In these two sessions on Dorothy Day’s The Long Loneliness, we will consider the sources of spiritual consolation in times of historical crisis that Day was able to find not only in the Church, but also in great literature both before and after her conversion, and how these sources fortified her for the struggles to come. And, of course, we will consider the sources of consolation to be found in and for our own troubled times, sources that may include Day herself. We will divide our discussion of The Long Loneliness as follows: Day 1, Parts One and Two; Day 2, Part Three.
VII. Plague, Love, and Stories: Boccaccio’s Decameron (2 days)

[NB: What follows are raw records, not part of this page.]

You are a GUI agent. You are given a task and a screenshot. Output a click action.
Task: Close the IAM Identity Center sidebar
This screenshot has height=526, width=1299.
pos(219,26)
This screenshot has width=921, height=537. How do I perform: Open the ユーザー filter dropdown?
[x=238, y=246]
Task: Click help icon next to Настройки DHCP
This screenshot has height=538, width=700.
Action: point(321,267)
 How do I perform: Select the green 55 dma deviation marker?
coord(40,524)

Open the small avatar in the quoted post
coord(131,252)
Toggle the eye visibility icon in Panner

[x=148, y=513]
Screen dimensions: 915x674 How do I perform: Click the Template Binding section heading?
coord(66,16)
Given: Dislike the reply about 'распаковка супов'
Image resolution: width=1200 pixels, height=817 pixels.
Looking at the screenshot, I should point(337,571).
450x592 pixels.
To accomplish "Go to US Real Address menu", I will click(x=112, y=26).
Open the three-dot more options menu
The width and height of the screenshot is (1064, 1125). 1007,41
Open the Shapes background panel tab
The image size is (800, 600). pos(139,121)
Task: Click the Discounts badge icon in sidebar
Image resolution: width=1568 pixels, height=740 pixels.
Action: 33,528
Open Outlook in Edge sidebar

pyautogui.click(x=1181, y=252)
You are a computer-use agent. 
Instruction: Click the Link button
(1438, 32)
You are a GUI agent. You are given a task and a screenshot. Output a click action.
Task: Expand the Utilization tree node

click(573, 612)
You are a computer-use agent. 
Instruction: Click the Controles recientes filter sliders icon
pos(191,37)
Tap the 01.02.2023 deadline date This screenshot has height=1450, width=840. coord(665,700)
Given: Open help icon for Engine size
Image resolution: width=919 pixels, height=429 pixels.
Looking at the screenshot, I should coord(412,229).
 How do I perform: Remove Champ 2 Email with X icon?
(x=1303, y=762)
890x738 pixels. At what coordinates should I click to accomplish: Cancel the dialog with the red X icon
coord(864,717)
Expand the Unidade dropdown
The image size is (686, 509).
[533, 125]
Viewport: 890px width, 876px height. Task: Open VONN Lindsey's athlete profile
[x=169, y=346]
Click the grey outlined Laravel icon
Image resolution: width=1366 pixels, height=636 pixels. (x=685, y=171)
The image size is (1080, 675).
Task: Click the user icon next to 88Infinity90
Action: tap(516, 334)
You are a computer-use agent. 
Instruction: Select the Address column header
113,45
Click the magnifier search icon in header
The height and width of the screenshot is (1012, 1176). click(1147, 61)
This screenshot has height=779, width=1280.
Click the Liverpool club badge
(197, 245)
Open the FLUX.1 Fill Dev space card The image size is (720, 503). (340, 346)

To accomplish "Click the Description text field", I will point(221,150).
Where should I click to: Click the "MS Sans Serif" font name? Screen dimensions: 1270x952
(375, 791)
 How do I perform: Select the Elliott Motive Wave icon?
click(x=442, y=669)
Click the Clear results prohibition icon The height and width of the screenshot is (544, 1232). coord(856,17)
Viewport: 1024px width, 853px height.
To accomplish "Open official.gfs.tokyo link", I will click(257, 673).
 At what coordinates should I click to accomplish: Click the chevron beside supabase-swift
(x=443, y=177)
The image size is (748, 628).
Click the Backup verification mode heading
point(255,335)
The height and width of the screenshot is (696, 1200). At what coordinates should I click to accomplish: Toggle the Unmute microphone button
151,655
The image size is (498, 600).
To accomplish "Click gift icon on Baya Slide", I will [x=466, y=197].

Boccaccio, Decameron (Penguin), tr. G. H. McWilliam
During the plague epidemic of 1348, seven young women and three young men meet in Santa Maria Novella in Florence and decide to move to the countryside in order to avoid the suffering and the moral dissolution reigning in the city. They will spend their time together walking, relaxing, and telling each other stories, on a theme chosen, each day, by the queen or king of the day. We will meet Ser Ciappelletto, Tancredi, Isabella, Calandrino, Sofronia, and other real or fake priests, nuns, angels, kings, merchants, married or unmarried men and women who survive the vicissitudes of their lives with bon mots, tricks, and vendettas, and explore how the narrators and listeners, in this meta-literary work, respond to the stories.